▶ [ЧТО СДЕЛАТЬ]
a – Перепишите дословно часть текста о событиях 1989 года от слов «Более половины контингента» до слов «врага сотни военнопленных.».
b – Ответьте по тексту о событиях 1989 года на вопросы:
(i) Кто последним из советских военных покинул Афганистан?
(ii) Сколько человек слушали выступление Андрея Сахарова в зале Союза кинематографистов?
(iii) Какая дата прибытия в Москву названа в тексте?

▶ [ТЕКСТ ДЛЯ ЧТЕНИЯ]
Между тем сохранившаяся советская власть наконец-то была уравновешена, В Польше движение «Солидарность», потерпевшее поражение в мае 1988 года, к концу года восстановило свои силы и вновь обрело то же влияние, которое у него было в 1980—81 годах, а может даже и более сильное. В прибалтийских республиках демонстранты требовали независимости от советского правления. Правительство СССР согласилось вывести войска из Афганистана к 15 февраля 1989 года, а на март в стране были запланированы выборы. Они все равно проходили на основе однопартийности, но теперь в них могли участвовать и члены других общественных организаций и движений. Во многих регионах на один мандат было несколько кандидатов. Это предвещало интересные изменения в существующей системе. Я же в это время участвовал в менее необычном мероприятии — избирался в Европарламент.
У меня были кое-какие предположения о том, что может произойти в Восточной Европе, но я, конечно, и представить не мог, как быстро будут разворачиваться события, сделавшие 1989 год годом отказа Восточной Европы от учения Маркса и Ленина.
22 января Андрей Сахаров принял предложение избираться в Верховный Совет СССР. Выступая перед аудиторией в 3 500 человек в зале Союза кинематографистов, он призывал к отмене смертной казни, прописки и всеобщей воинской повинности. Он также потребовал освободить активистов движения за отделение Карабаха от Азербайджана, которые сидели в московской тюрьме, и установить контроль над КГБ и Министерством обороны.
Более половины контингента советских войск уже покинули Афганистан. К 15 февраля, как и было предусмотрено в апреле 1988 году в Женевском соглашении, последний советский воин переехал по стальному мосту на «уазике» под красными флагами через реку Амударью и направился дальше в пограничный город Термез. Им был генерал-лейтенант Борис Громов. «Мы полностью выполнили наш интернациональный долг», — сказал он в тот же день в своей речи, используя то же самое выражение, что и Сталин с Молотовым при завоевании Восточной Польши в сентябре 1939 года. Однако теперь советская армия переживала сильнейшее унижение, сравнимое только с унижением американцев во Вьетнаме. Побежденная супердержава вынуждена была вывести свои войска, оставив в руках врага сотни военнопленных.
Прибыв в Москву 1 апреля 1989 года, я почувствовал глубокое народное облегчение от того, что афганский конфликт закончился. Предполагали, что Брежнев и его окружение предали интересы страны, начав вторжение, которое привело к смерти нескольких тысяч советских парней, не считая более миллиона афганцев. Я не был уверен, была ли доля моих заслуг в том что произошло, но было ясно, что начало осуществляться то, на что я надеялся с 1980 года. Моджахеды получили знаменитые ракеты «Стингер», и теперь могли контролировать сельскую местность и продолжать борьбу. Несмотря на многочисленные попытки Запада представить их как неуправляемую толпу оборванцев и дикарей, их решимость оказалась очень сильной и позволила им преодолевать жестокие трудности. С другой стороны, серьезно пострадала репутация Советской Армии, особенно в исламских странах, и уже невозможно было вернуть веру советских граждан в мудрость коммунистической партии.

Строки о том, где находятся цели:
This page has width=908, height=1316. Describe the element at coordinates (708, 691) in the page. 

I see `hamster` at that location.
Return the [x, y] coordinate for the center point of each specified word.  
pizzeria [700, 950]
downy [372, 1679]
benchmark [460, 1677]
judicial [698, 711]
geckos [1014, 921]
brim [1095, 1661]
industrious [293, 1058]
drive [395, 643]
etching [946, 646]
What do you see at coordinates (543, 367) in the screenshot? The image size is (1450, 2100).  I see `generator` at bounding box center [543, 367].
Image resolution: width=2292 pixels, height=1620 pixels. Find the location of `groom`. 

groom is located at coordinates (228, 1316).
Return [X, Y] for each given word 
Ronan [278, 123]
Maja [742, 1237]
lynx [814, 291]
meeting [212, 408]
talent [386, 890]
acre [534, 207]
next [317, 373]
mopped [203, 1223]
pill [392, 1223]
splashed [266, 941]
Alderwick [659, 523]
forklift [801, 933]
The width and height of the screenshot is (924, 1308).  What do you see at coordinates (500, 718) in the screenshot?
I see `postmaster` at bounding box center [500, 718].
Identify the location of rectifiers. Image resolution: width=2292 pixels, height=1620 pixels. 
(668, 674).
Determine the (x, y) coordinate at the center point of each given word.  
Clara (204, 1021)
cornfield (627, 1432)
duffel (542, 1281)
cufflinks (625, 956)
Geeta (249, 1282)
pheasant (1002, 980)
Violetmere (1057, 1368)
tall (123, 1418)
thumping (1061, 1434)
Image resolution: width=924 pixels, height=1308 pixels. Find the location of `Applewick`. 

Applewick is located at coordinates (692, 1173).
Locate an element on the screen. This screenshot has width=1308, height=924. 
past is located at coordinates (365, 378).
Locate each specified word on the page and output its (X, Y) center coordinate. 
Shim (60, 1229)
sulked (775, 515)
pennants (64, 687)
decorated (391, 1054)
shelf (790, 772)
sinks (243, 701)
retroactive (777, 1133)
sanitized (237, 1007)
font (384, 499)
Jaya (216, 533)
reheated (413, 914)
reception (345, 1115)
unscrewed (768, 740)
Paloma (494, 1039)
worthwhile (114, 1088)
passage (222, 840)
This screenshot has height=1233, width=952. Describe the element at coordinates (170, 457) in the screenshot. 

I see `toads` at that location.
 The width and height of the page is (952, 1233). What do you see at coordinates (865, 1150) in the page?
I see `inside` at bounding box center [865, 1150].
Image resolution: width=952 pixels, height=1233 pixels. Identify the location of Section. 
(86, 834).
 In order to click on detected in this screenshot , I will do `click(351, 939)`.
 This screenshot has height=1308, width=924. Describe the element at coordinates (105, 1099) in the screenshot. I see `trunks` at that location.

▶ [ПОЛНЫЕ ОТВЕТЫ]
a –
Более половины контингента советских войск уже покинули Афганистан. К 15 февраля, как и было предусмотрено в апреле 1988 году в Женевском соглашении, последний советский воин переехал по стальному мосту на «уазике» под красными флагами через реку Амударью и направился дальше в пограничный город Термез. Им был генерал-лейтенант Борис Громов. «Мы полностью выполнили наш интернациональный долг», — сказал он в тот же день в своей речи, используя то же самое выражение, что и Сталин с Молотовым при завоевании Восточной Польши в сентябре 1939 года. Однако теперь советская армия переживала сильнейшее унижение, сравнимое только с унижением американцев во Вьетнаме. Побежденная супердержава вынуждена была вывести свои войска, оставив в руках врага сотни военнопленных.

b –
(i) Генерал-лейтенант Борис Громов.
(ii) 3 500 человек.
(iii) 1 апреля 1989 года.